# SOURCE EXTRACT
□ □ □ □ □ □ □
Buy Bharti Airtel Ltd For Target Rs.910 - Motilal Oswal Financial
Bharti to acquire Vodafone Plc’s 4.7% equity stake in Indus – cash neutral for Bharti
Bharti announced that it will acquire Vodafone Plc’s 4.7% equity stake in Indus Towers. Without disclosing the price, the management indicated that it will be at a “significant discount”. Assuming INR200/share, this would imply INR25b of cost. The acquisition will raise Bharti’s stake to 46.4% at <5x EV/EBITDA on FY24E basis.
Chain of transaction; cash neutral for Bharti
Bharti’s INR25b investment to acquire Indus stake is based on the precondition that the amount paid to Vodafone Plc shall be infused as fresh equity in VIL. Subsequently, this amount will be used by VIL to clear its outstanding dues towards Indus. Indus, in turn, should use the amount to pay annual dividends. Assuming INR20/share dividend, Bharti should receive INR25b (including 4.7% stake). The transaction, thus, is cashflow neutral for Bharti and its existing FCF generation and deleveraging trajectory may not be disturbed. Indus will need INR54b (@ INR20/share) for dividend payment, of which, INR40b will be received through Vodafone Plc’s 7.1% stake sale remittance to Indus.
Why Bharti is raising its stake in Indus?
□ □ □ □ □ □ □
# INFORMATION SUPPLIED
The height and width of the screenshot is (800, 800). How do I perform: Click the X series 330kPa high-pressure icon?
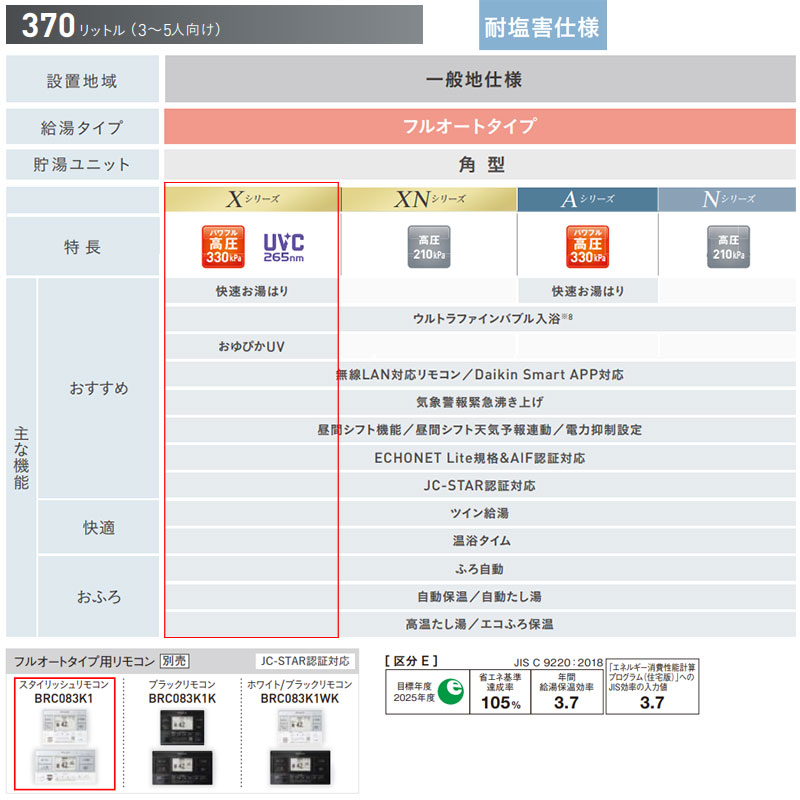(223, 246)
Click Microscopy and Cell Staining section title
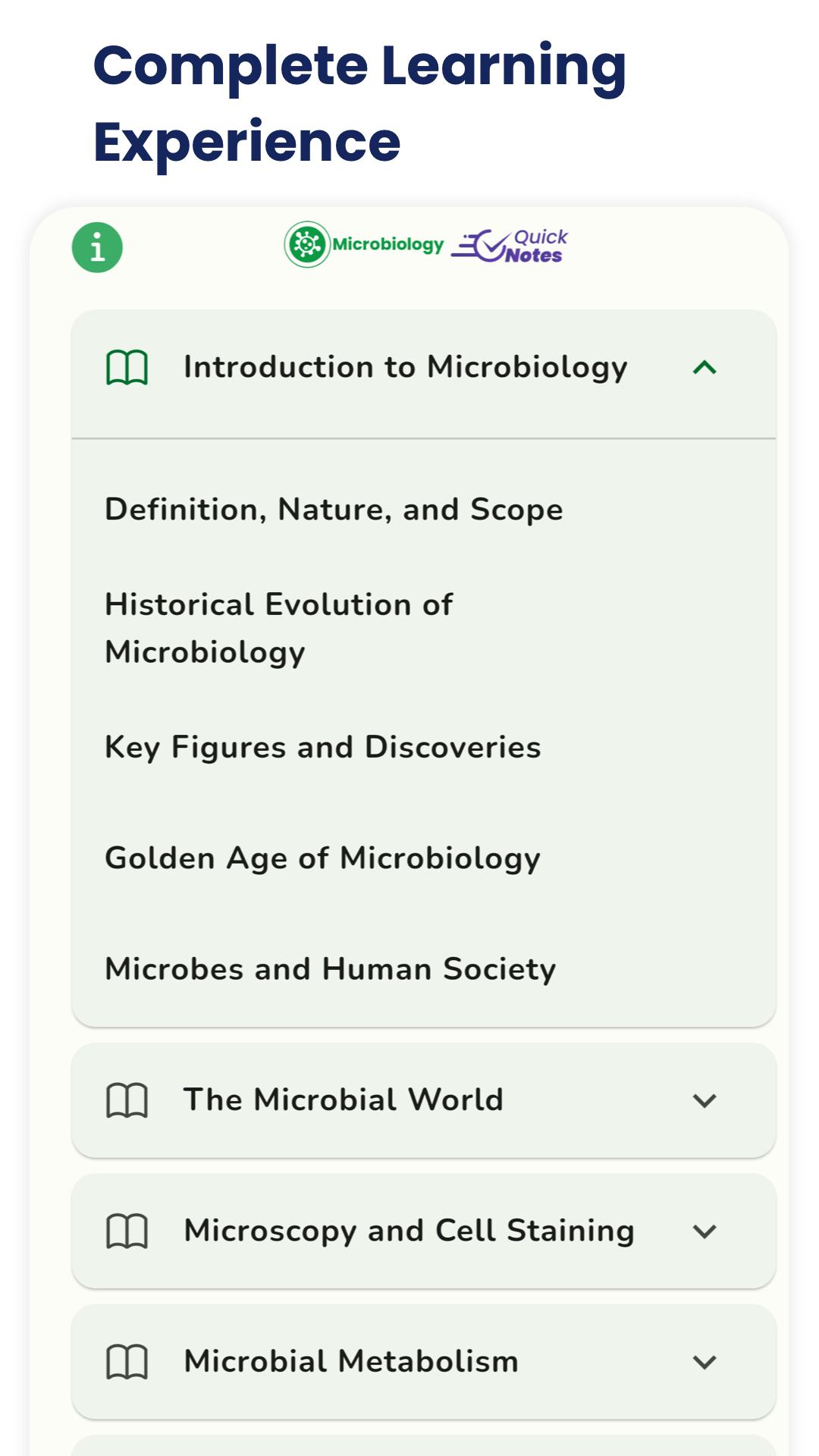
□ □ □ □ □ □ □
# TASK LIST
1/ Reproduce the Bharti Airtel research note from "Buy Bharti Airtel" to "on FY24E basis.", changing "Vodafone Plc" to "Vodafone Group".
2/ In the Bharti Airtel research note, what will Bharti's stake in Indus rise to after the acquisition?
3/ Restate the paragraph of the Bharti Airtel research note that begins "Bharti’s INR25b investment" as a list, keeping its main facts.

# WRITTEN RESPONSES
1/
Buy Bharti Airtel Ltd For Target Rs.910 - Motilal Oswal Financial
Bharti to acquire Vodafone Group’s 4.7% equity stake in Indus – cash neutral for Bharti
Bharti announced that it will acquire Vodafone Group’s 4.7% equity stake in Indus Towers. Without disclosing the price, the management indicated that it will be at a “significant discount”. Assuming INR200/share, this would imply INR25b of cost. The acquisition will raise Bharti’s stake to 46.4% at <5x EV/EBITDA on FY24E basis.

2/ 46.4%.

3/
- Bharti's INR25b investment in the Indus stake depends on the amount paid to Vodafone Plc being infused as fresh equity in VIL.
- VIL will then use this amount to clear its outstanding dues to Indus.
- Indus should in turn use the amount to pay annual dividends.
- Assuming a dividend of INR20/share, Bharti should receive INR25b (including the 4.7% stake).
- The transaction is therefore cashflow neutral for Bharti, and its existing FCF generation and deleveraging trajectory may not be disturbed.
- Indus will need INR54b (at INR20/share) for the dividend payment, of which INR40b will come through the remittance from Vodafone Plc's 7.1% stake sale to Indus.